Fede o avere fede: non so se sia un atto di speranza o una credenza spicciola. Ciò che mi è chiaro è che in molte situazioni la fede salva. È un atto spirituale, trascendente rispetto a ciò che ci è immediatamente presente nel significato e nelle abitudini comportamentali e biologiche. Se si è immersi nella disperazione o prigionieri di qualsiasi genere, avere fede in un oltre che salva apre il cuore a un mondo di significato positivo che la fattualità del momento non percepisce. Se la volontà è volontà di potenza, la fede è la volontà che l’esistere abbia un senso; inoltre, l’amore non è solo uno dei sentimenti, ma è il senso stesso dell’avere fede. Nella malattia o nella dipendenza patologica, alla resa dei conti, il miglioramento avviene principalmente grazie all’avere fede. La tecnica cerca di imbrigliare in procedure e protocolli il processo di cura, specialmente nel campo delle dipendenze. I risultati positivi si ottengono spesso grazie a un atteggiamento irrazionale. Lo dimostra il sistema degli Alcolisti Anonimi, che da anni detiene il primato di esiti positivi. E ciò avviene per mezzo di un sistema di credenze o “passi” che hanno a che fare con la fede o con la volontà di speranza in una trascendenza.

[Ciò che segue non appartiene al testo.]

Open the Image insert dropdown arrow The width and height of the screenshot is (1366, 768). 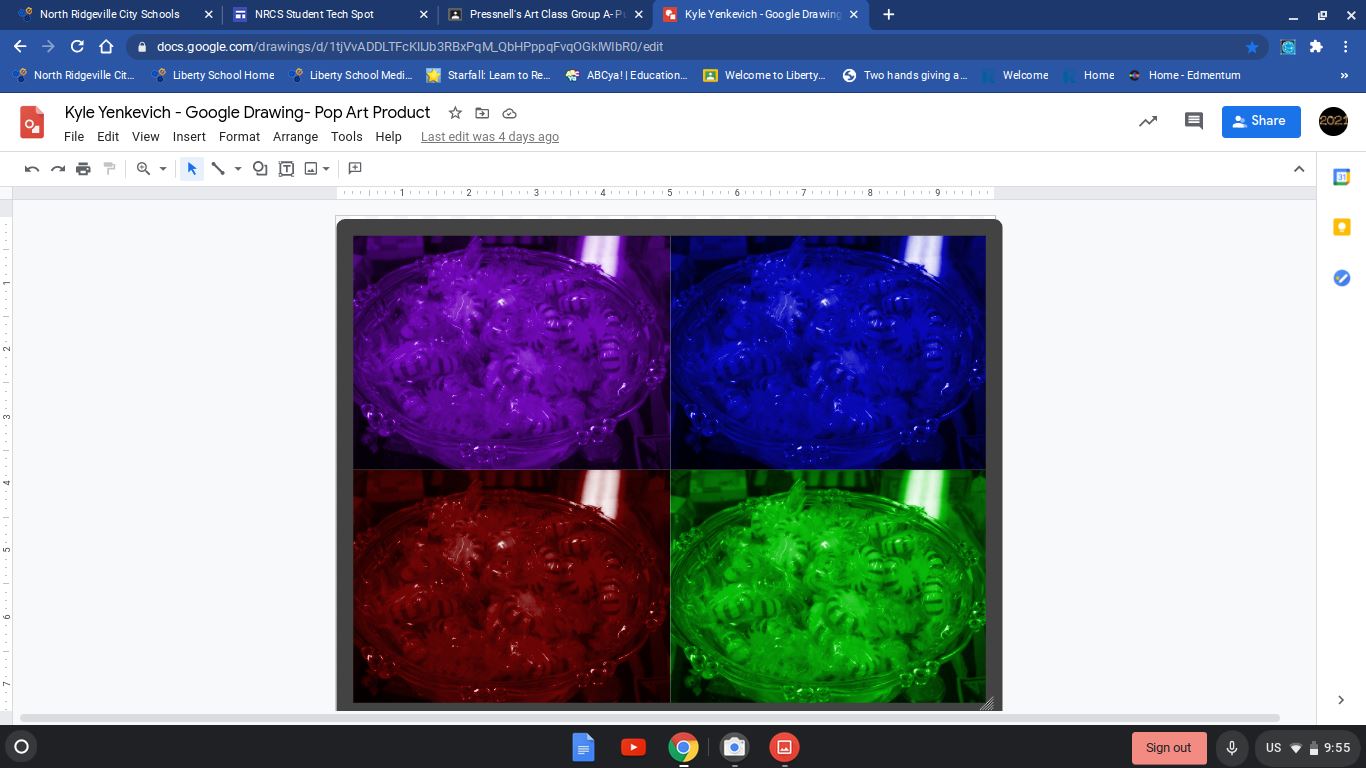click(326, 169)
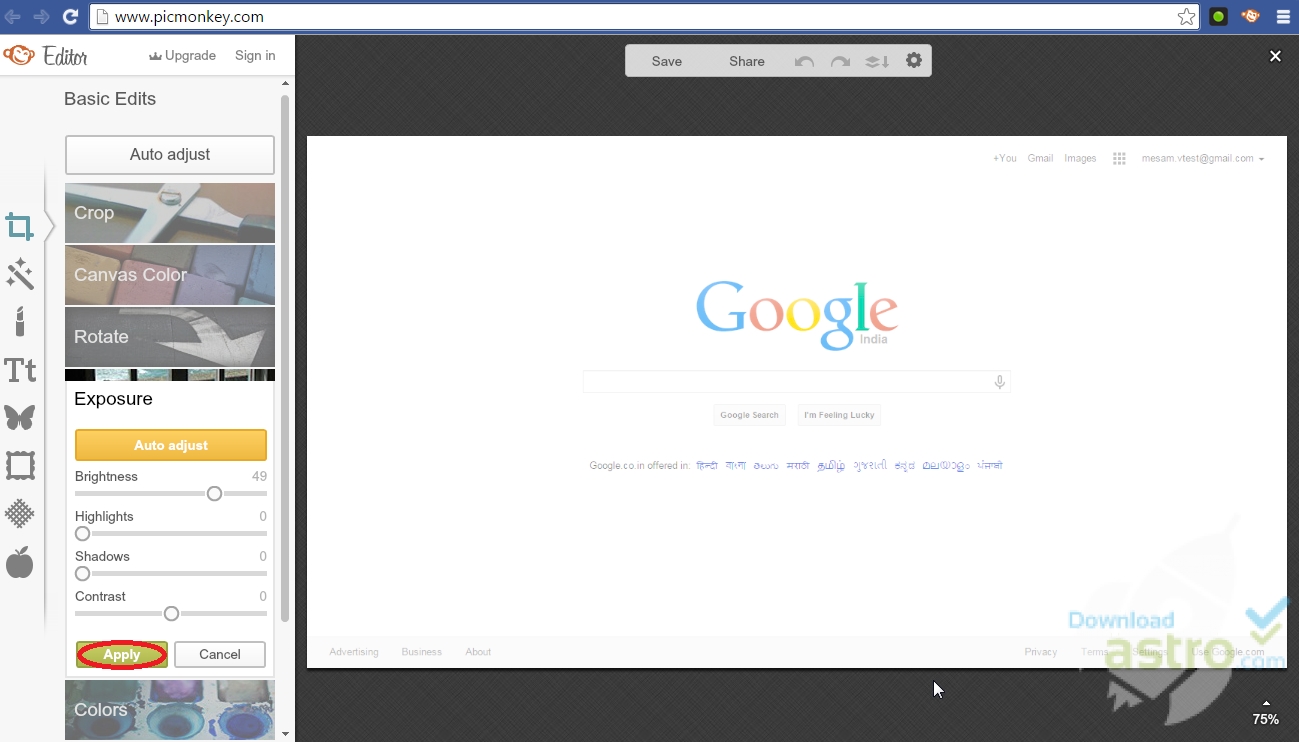Screen dimensions: 1299x742
Task: Redo the last edit
Action: tap(841, 60)
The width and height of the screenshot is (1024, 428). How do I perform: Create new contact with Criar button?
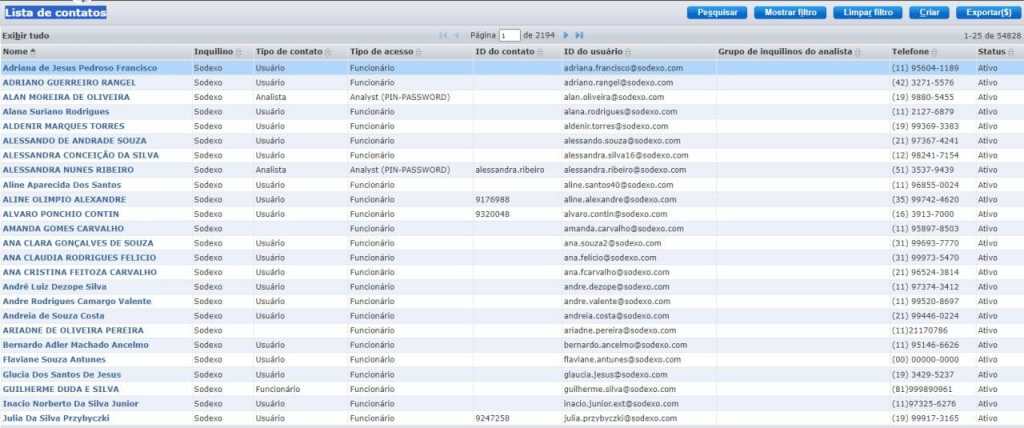click(928, 13)
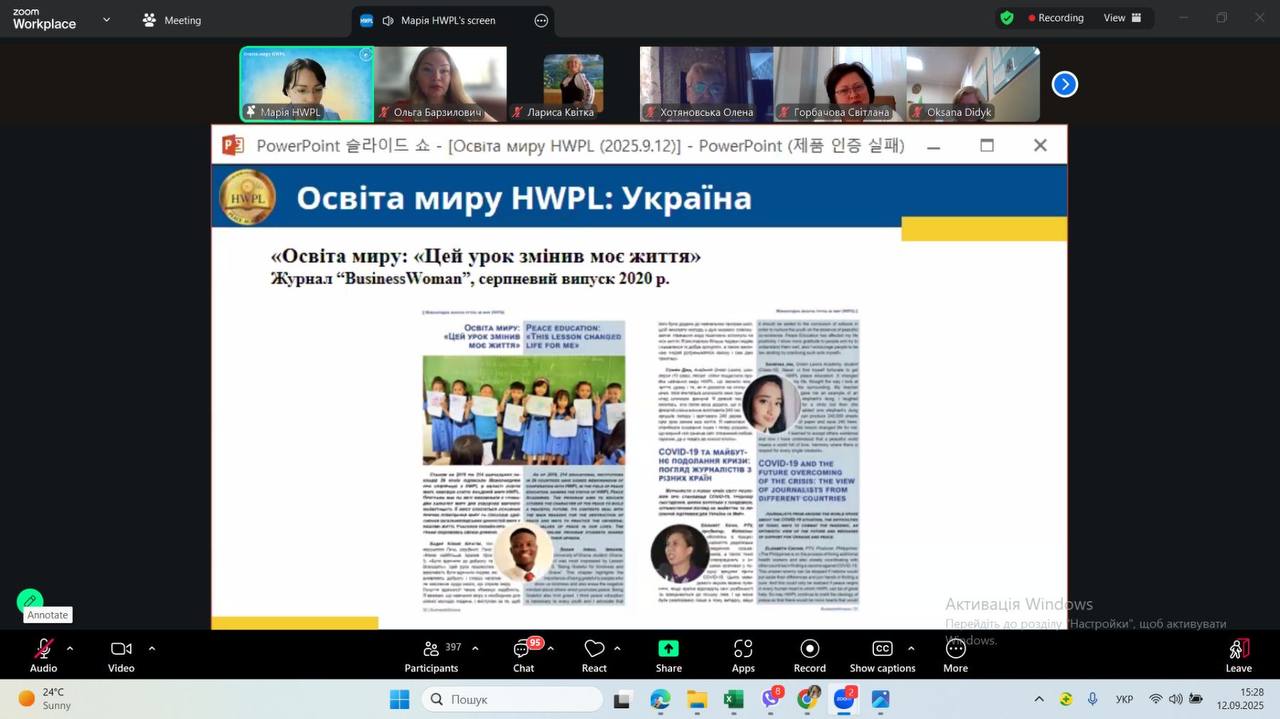Select Ольга Барзилович video thumbnail
Viewport: 1280px width, 719px height.
click(440, 84)

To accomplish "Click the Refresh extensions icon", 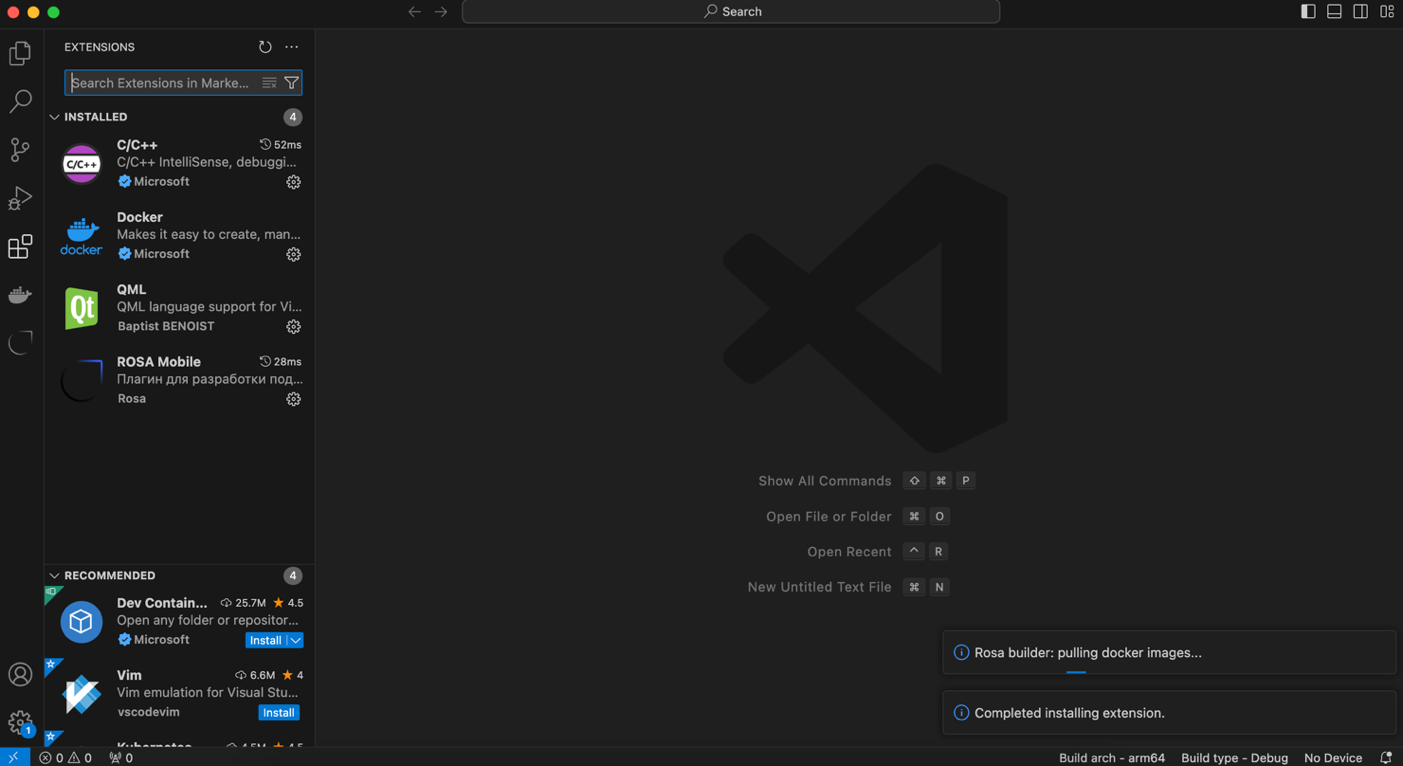I will tap(265, 47).
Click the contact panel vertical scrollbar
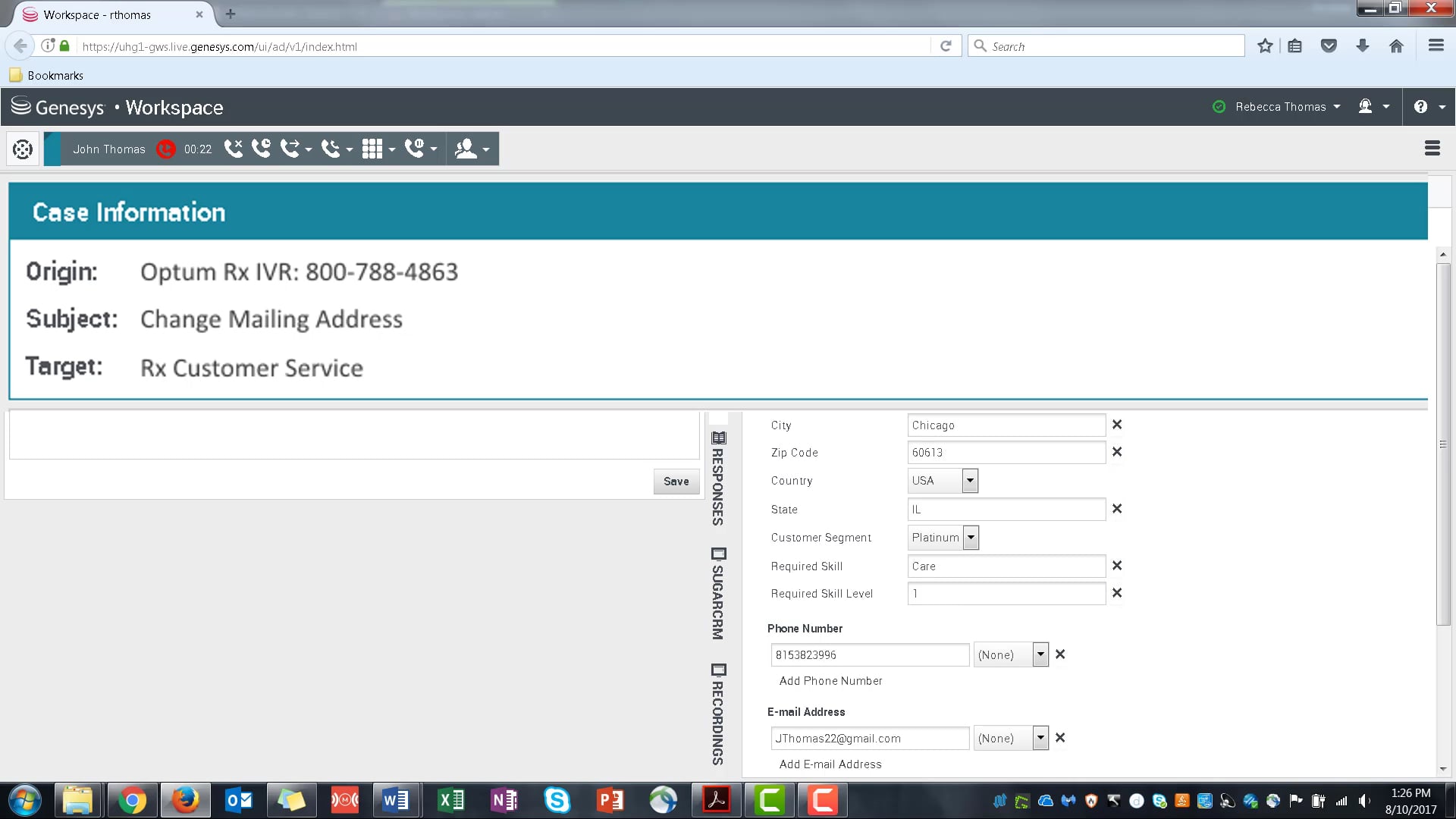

Non basta la tecnica; per l’essere umano è vitale respirare la sensazione dell’otre. È necessario avere uno scopo che vada oltre la mera fattualità, sapersi immergere nella fede in cui ci sono sempre colonne d’Ercole da superare e profondità interiori in cui immergersi per scoprire sé stessi. Il tempo, in fondo, è solo una scatola che racchiude eventi finiti in un mare senza tempo. La volontà di credere, che è a sua volta il predicato della fede, rappresenta la vera cura.

L’esperienza di stare con i consumatori di sostanze, attraverso i vari approcci alla cura, non porta a risultati positivi se non ci si immerge nel mondo della spiritualità e si apre la possibilità alle persone di avere fede. È fondamentale educare i sensi a uno sguardo sul mondo che trascende la dicotomia tra interiore ed esteriore. Solo così si può riscoprire l’amore per l’esistere, condizione necessaria per evitare il ricadere nella dipendenza, che spesso nasce dalla disperazione di gestire un’esistenza priva di senso e dalla perdita della propria identità.

Per rispettare l’altro, il concetto di malattia deve essere circoscritto all’essenziale, evitando il rischio di estenderlo a comportamenti che rientrano nella libertà individuale.